Test Scenarios for Measuring MST of DTA Tracking
To show how all of this works in practice and to introduce a simple technique for measuring maximum sustainable throughput (MST) for tracking, we will now present a test scenario for which the tracking MST has been measured. Not only will we provide the techniques involved, but you can use the data presented as a starting point to estimate tracking performance for other systems.
Important
Readers should be aware that the information contained in this topic represents the current view of Microsoft on the issues discussed as of the date of publication. Because we must respond to changing market conditions and technologies, Microsoft cannot guarantee the accuracy of any information presented after the date of publication.

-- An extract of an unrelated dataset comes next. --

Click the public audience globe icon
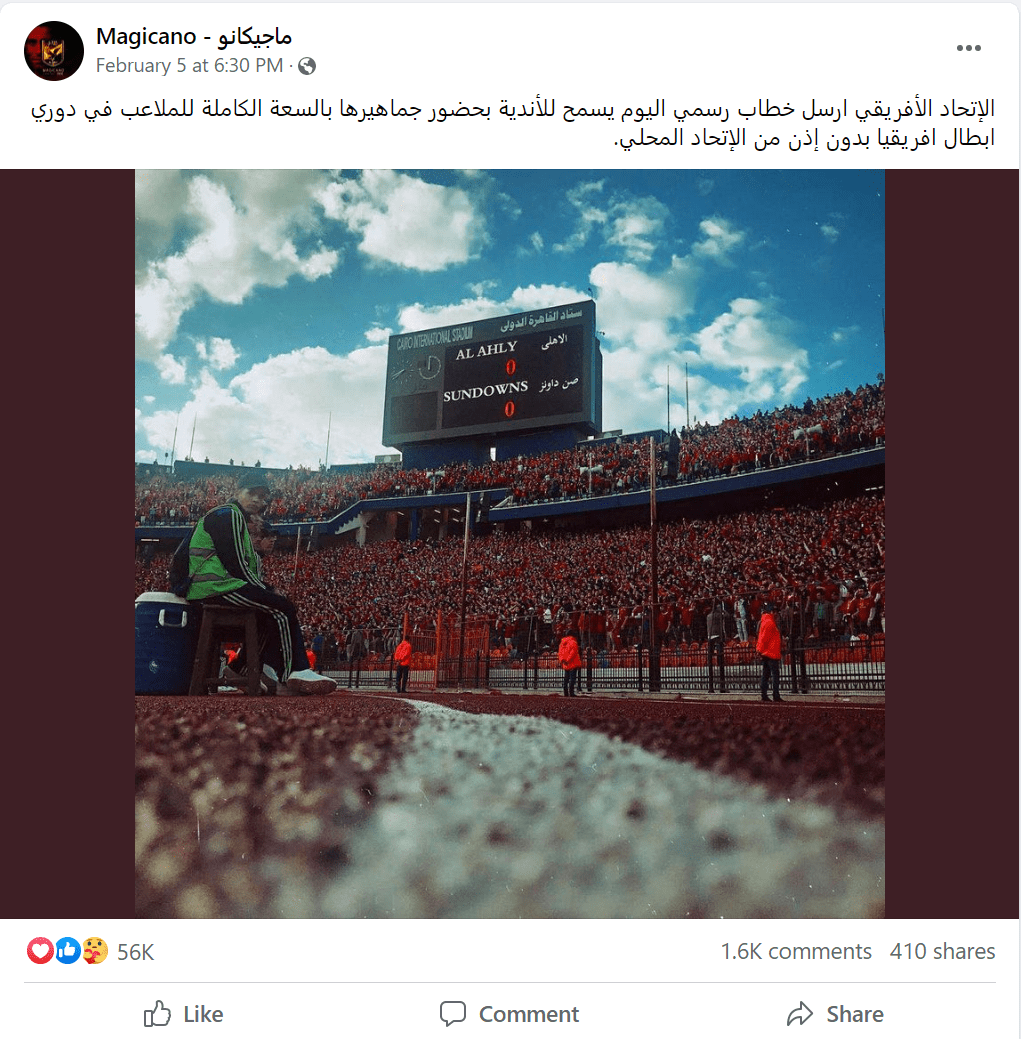The width and height of the screenshot is (1021, 1039). pos(307,66)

Test Scenario Topology and Configuration
The following figure shows the topology and configuration for the test scenario. It is a sizable build-out with four MessageBox database servers, a dedicated BizTalkDTADb database server, and a total of seven servers running BizTalk Server. Note that the BAM server pictured in the figure was not in use for this test scenario.
BizTalkDTADb Sustainable Throughput
Hardware specification (BizTalk Server)
CPU: Dual 3 GHz (Cache: L2: 512 KB/L3: 1 MB)
Memory: 2 GB of RAM
HDD: 2 X 32 GB/15 K
Hardware specification (SQL Server)
CPU: Quad 2 GHz (L2: 512 KB/L3: 1 MB)
Memory: 4 GB of RAM
HDD: 2 X 32 GB/15 K + SAN
The next figure provides an overview of the test scenario architecture, where
TP = Track Point, a point at which some elements are tracked such as events or message properties.
MB = Message Body, a point at which a message body is tracked.
The following solution architecture shows a tracking configuration with three main configuration components:
Default DTA Tracking. All of the event track points in the figure are on by default when BizTalk Server is installed.
Message Properties. The track point associated with the dis-assembler (DA) component in the inbound pipeline represents the tracking of 10 properties from the inbound message. For more information about how to promote properties for tracking, see Promoting Properties.
Message Body. The two message body (MB) points from the figure represent the points at which message bodies are tracked. For more information on how to set up message body tracking, see Manage and Track BizTalk artifacts.
Test Scenario Architecture
Test Techniques
The file adapter was used for both receiving and sending. We used the Load Generation tool, LoadGen 2007, to deliver messages to the inbound file share. The LoadGen tool was configured to deliver files at a specific rate so that we could vary the load while searching for our tracking MST level. For more information about the LoadGen tool, see Using the Microsoft BizTalk LoadGen 2007 Tool.
For our tests, we assumed a requirement of 24 hrs retention in the BizTalkDTADb database. That is, anything older than 24 hrs was purged from the database. The archive and purge SQL job is designed so that only the data that has been archived is purged so that no data is lost during the process.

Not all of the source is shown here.